They say to save the best for last. Yet, my degree and expertise in procrastination has led me down a never-ending road that misses every exit containing a full Sunday night's sleep. Since I've learned to improve the speed and submission of my home health notes, watching Dallas Cowboys football on weekends has not been as stressful as it used to be. I am able to relax and have an improved work-life balance without the constant voice in the back of my head heckling me about my note delivery duties.

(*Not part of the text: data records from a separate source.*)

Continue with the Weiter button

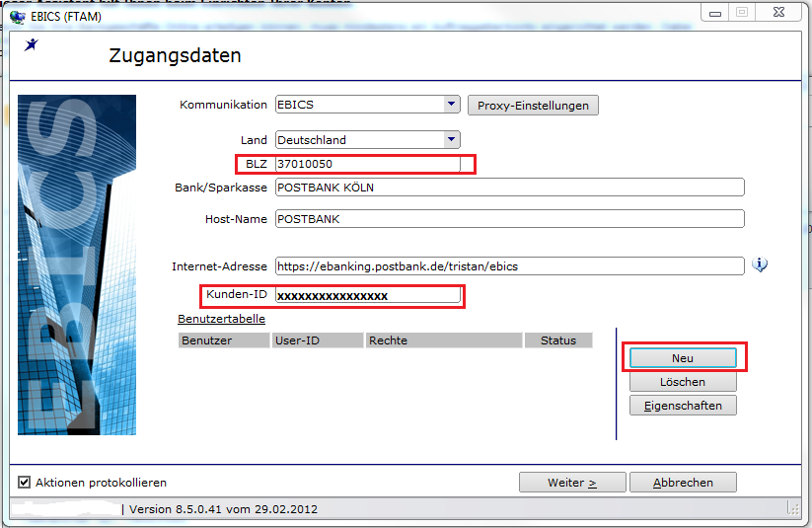(572, 483)
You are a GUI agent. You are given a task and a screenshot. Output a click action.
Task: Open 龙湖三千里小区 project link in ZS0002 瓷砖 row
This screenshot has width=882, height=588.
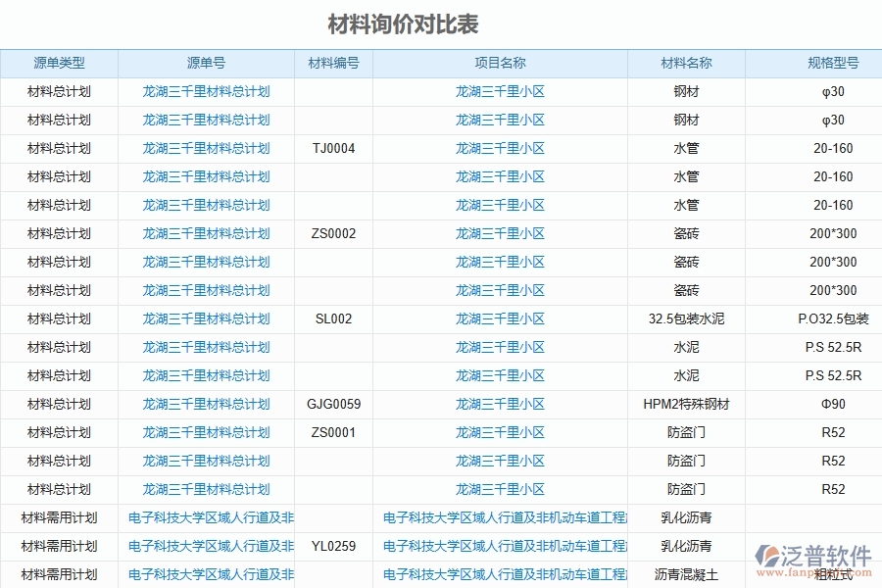(500, 233)
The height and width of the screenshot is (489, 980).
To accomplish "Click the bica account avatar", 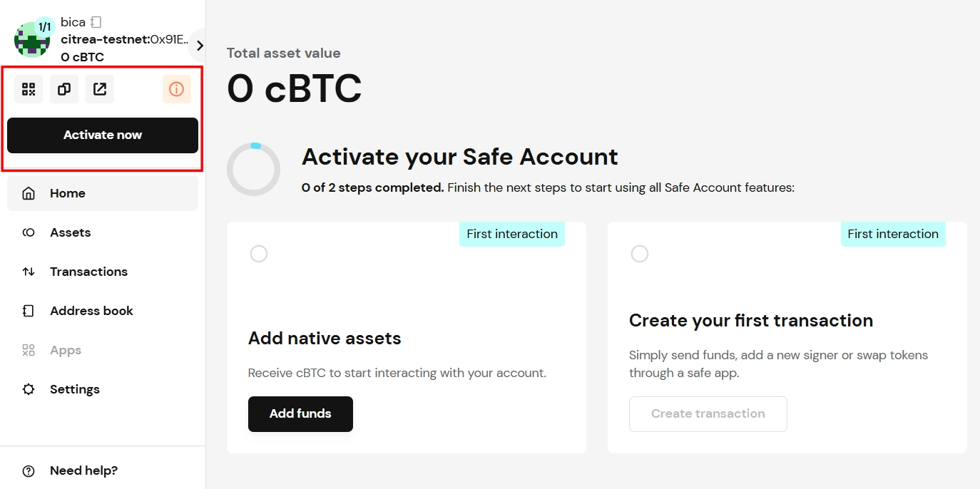I will (x=32, y=39).
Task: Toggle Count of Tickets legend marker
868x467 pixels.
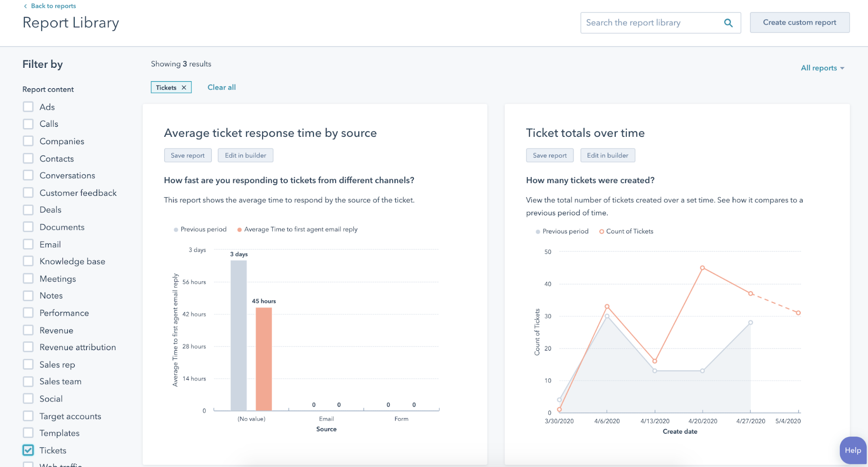Action: click(601, 232)
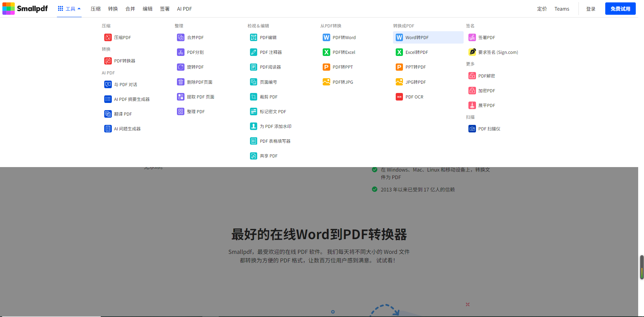
Task: Open the 转换 menu in navbar
Action: coord(113,9)
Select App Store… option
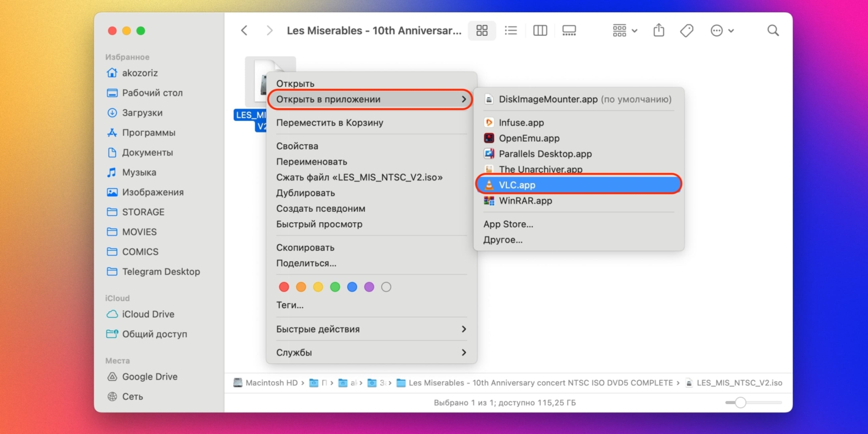The width and height of the screenshot is (868, 434). [x=508, y=224]

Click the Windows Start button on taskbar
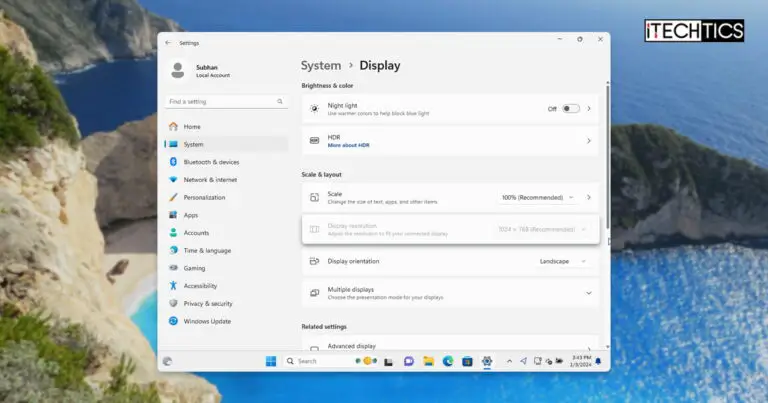point(270,361)
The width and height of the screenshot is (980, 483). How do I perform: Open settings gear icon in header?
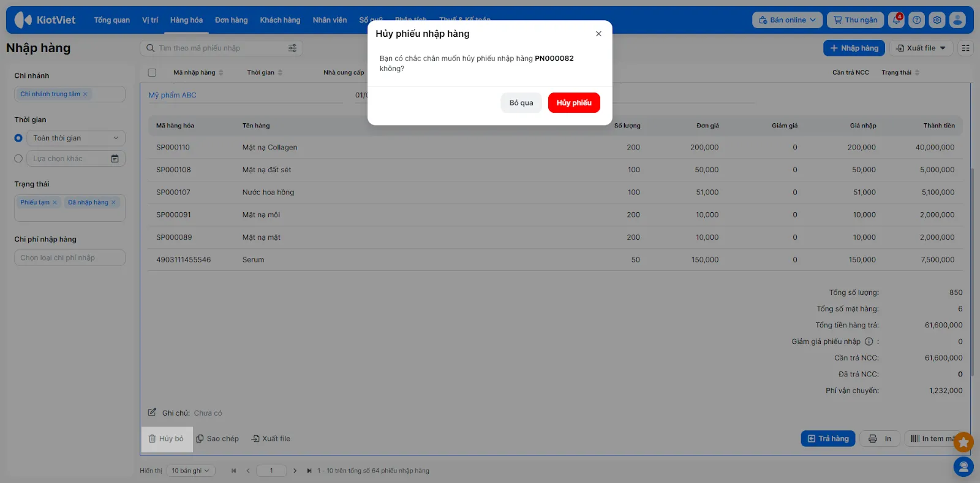tap(937, 20)
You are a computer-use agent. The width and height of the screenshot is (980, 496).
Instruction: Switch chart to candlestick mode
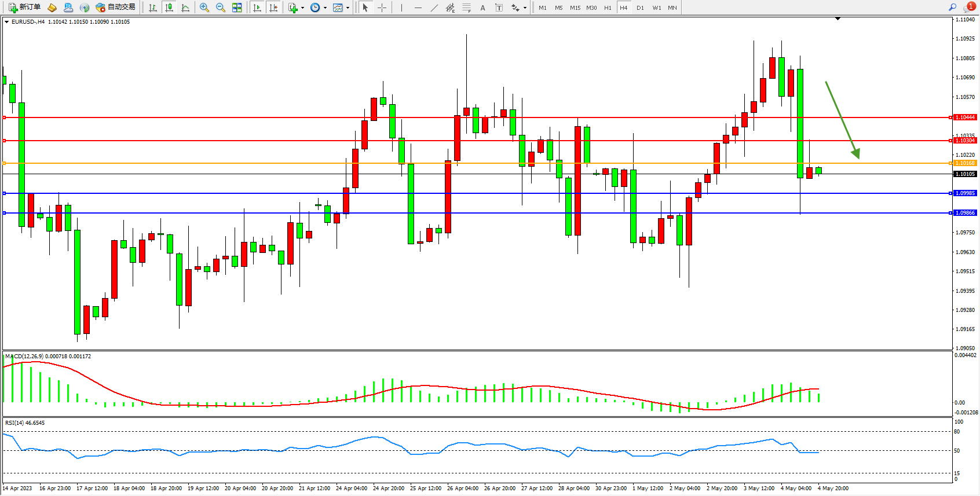(x=169, y=8)
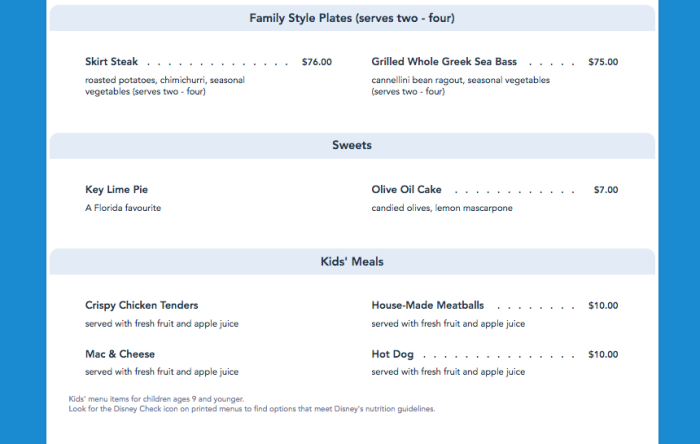Viewport: 700px width, 444px height.
Task: Click the Sweets section header
Action: 352,146
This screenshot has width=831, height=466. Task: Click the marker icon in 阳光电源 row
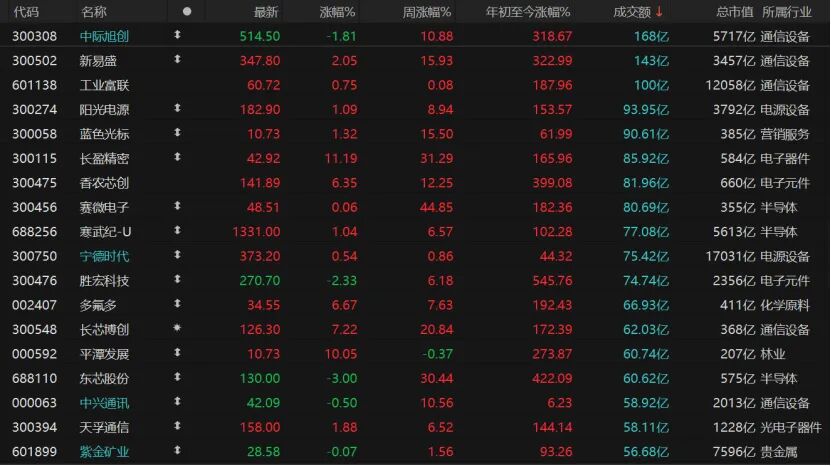click(x=178, y=108)
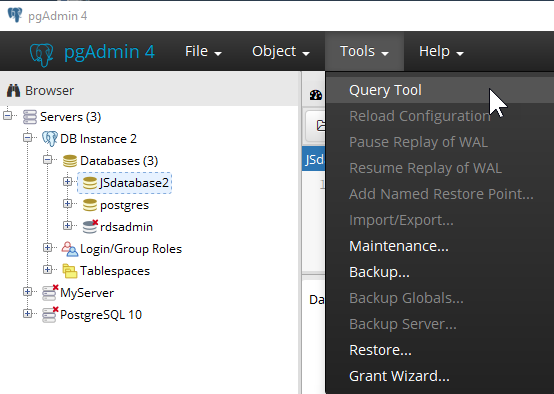
Task: Click the Databases stack icon
Action: click(x=70, y=161)
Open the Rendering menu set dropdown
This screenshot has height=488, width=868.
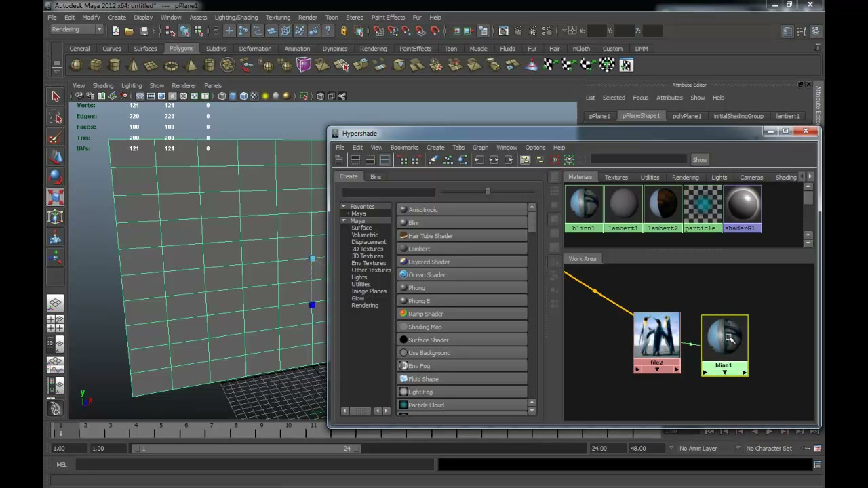point(77,30)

The introduction and complexity of several electronic medical record (EMR) or electronic health record (EHR) software companies have many clinicians reminiscing on the good ol' days of handwritten notes. But during my clinicals, I remember seeing the stack of charts that seemed so daunting and nerve-wracking. To choose between carpal tunnel or de Quervain syndrome, I'd take the latter. Although EMRs have their flaws, WebPT states the many benefits such as fewer errors, maximum reimbursements, and document accessibility. My co-workers advised early into my career to bypass challenges in digitized charting by working on point-of-care documentation for faster delivery, focusing on quality over quantity, refining communication with other healthcare professional, and the most important of them all… the “keep it simple” rule.
I've often heard or read the advice given on forums and social media about reviewing colleague's notes and discussing their tips and methods for documenting. But not everyone is fortunate to have someone they can look up to or talk to. We can all use a helping hand, especially in these times when healthcare guidelines continue to evolve but reimbursements remain stagnant.
I attribute my latest boost in motivation to improve documentation on a podcast episode at #GERIonIce. The documentation episodes and discussions showed me how simple tricks and tips can go a long way. I wanted to do something similar and add my own touch on the road towards improving healthcare communication.
During the initial year of the covid pandemic, I began self-teaching computer programming. I was attempting to automate my workflow in some way, but my first program wasn't going to be useful on a larger scale. It ran on a Linux-like shell script that was set up on a very personalized environment. Reading these techie words can make it sound complicated, but after a few months of improving, tweaking, and learning new tools, I wondered if others would find a snippets web app useful. And I sure hope you do because my goal is to help everyone push through the most dreadful part of our jobs.
Although working in home health has it’s benefits, such as having a flexible schedule, we understand the trade-off means spending more time behind the desk clacking on our keyboards.
I hope to aid you in the speed-up and completion of high-quality notes, as others have helped me. I also wish for docuSnippets to be utilized by different disciplines in all types of settings. I have a roadmap with plans and tools I would like to implement that I'm excited to share with you soon.